Another legislation, the Families First Coronavirus Response Act, complemented the CARES Act. This was mainly for paid sick leave for people who may be affected by the coronavirus. 

Now, some states passed their own complementary legislations. But what about California? The state imposed some new tax changes of their own, but didn’t pass anything new. Still, these changes allowed families to cope with the pandemic better. 

Tax changes

In California, the Net Operating Losses (NOLs) are suspended for three years—from January 1, 2000 to December 31, 2022. 

There were some exemptions to the suspension though. For one, taxpayers whose personal income tax if net business income or modified gross income comes out less than $1 million. The same could be said for those with corporate income tax if business income subject to California taxation is also less than $1 million. 

Now, there may be NOL or NOL carryover that will be disallowed because of the suspension. What happens then?

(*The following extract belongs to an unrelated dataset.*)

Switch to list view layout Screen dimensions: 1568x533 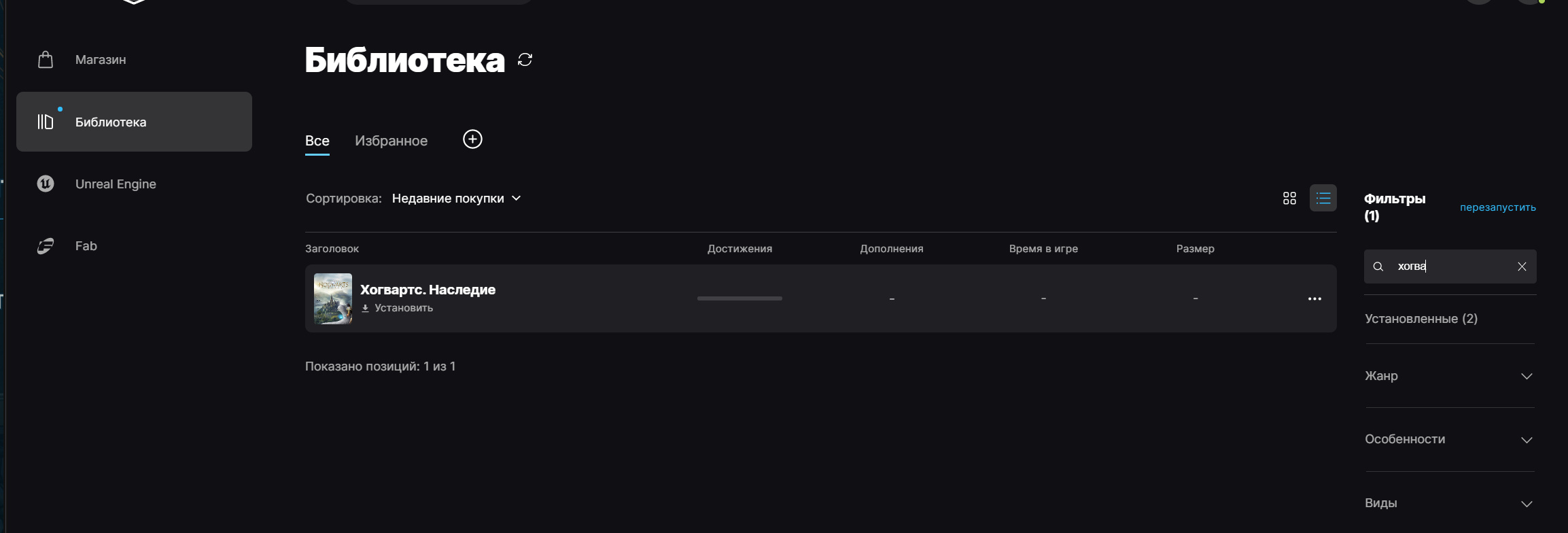(1323, 199)
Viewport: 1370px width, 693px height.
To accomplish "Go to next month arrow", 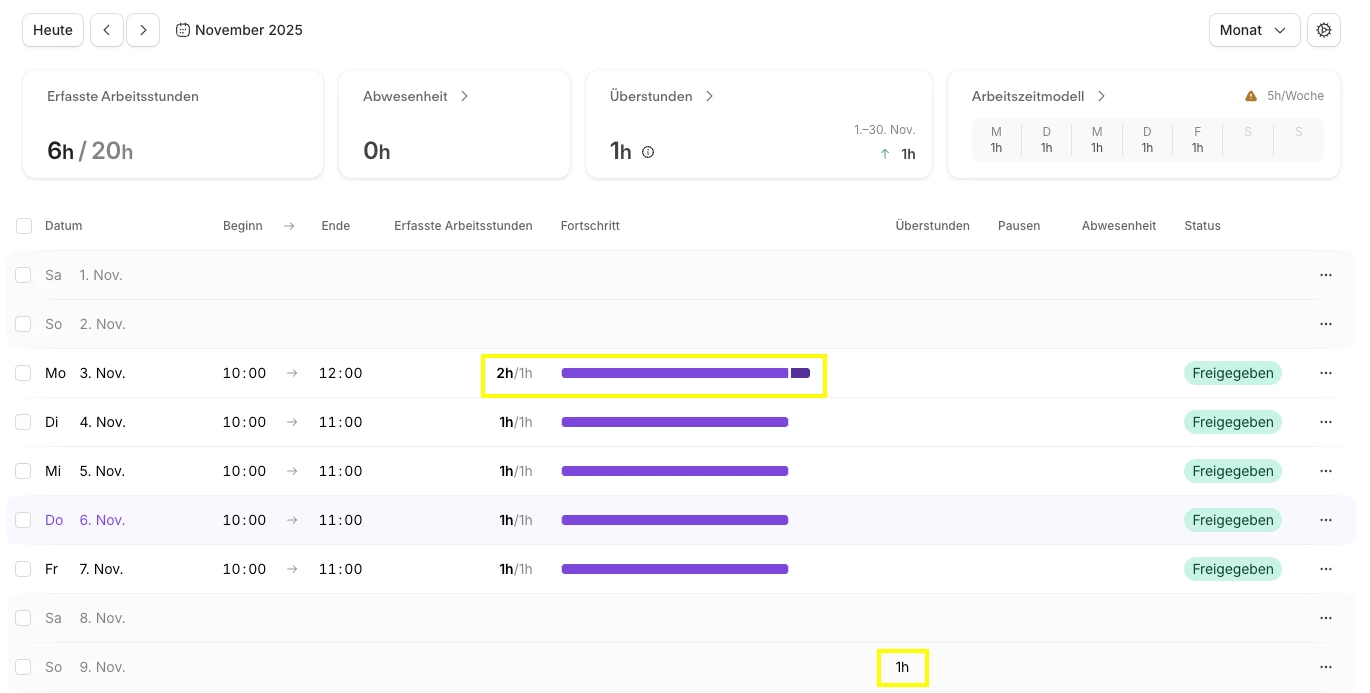I will coord(143,30).
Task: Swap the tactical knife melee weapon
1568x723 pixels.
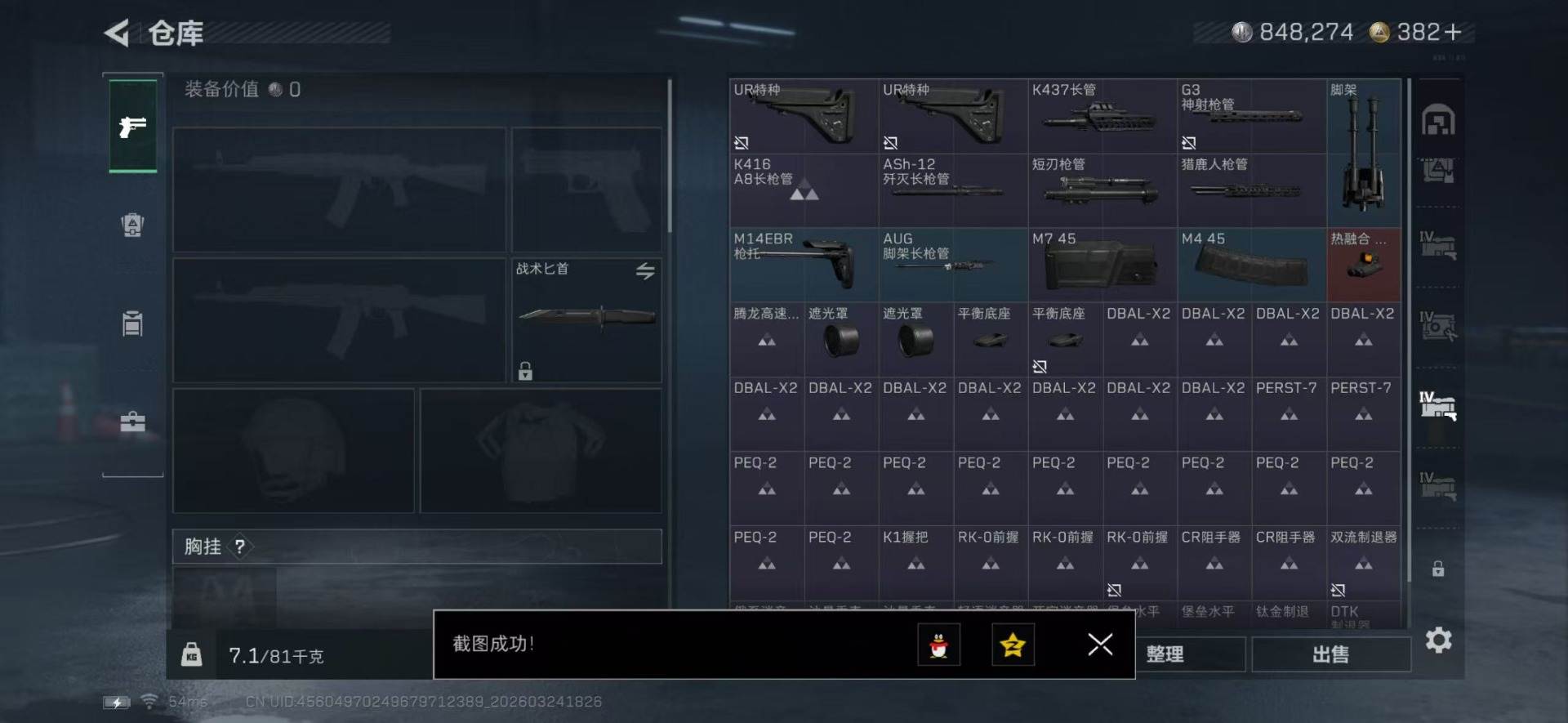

A maximum of 20-year carryover period will be extended by three years for NOL that occurred before 2020. An extension of two years will be imposed on NOLs that happened in 2020. Meanwhile, a one-year extension will be given to NOLs that incurred next year. 

There are also some changes to the business credit limit.

For the same taxable years mentioned in the NOL, business credits in California may not reduce tax by more than $5 million. This limitation may cause some credits not be used. In this case, the carryforward period will be increased. By how much? It will depend on the number of taxable years the credit, or a portion of it, was not allowed. 

Changes were also made for first-year LLC and LP tax exemption. Using the same time period of taxable years, there will be a new first-year exemption starting from the $800 tax on LLPs and LPs that filed a certificate of limited partners or at least have registered with the Secretary of State. The same could be imposed on LLCs that registered with the Secretary of State. 

An exemption of such nature was previously only applied to corporations. 

You know what this implies? If at all possible, taxpayers who want to form a new LLC or LP should wait until 2021 to start their business.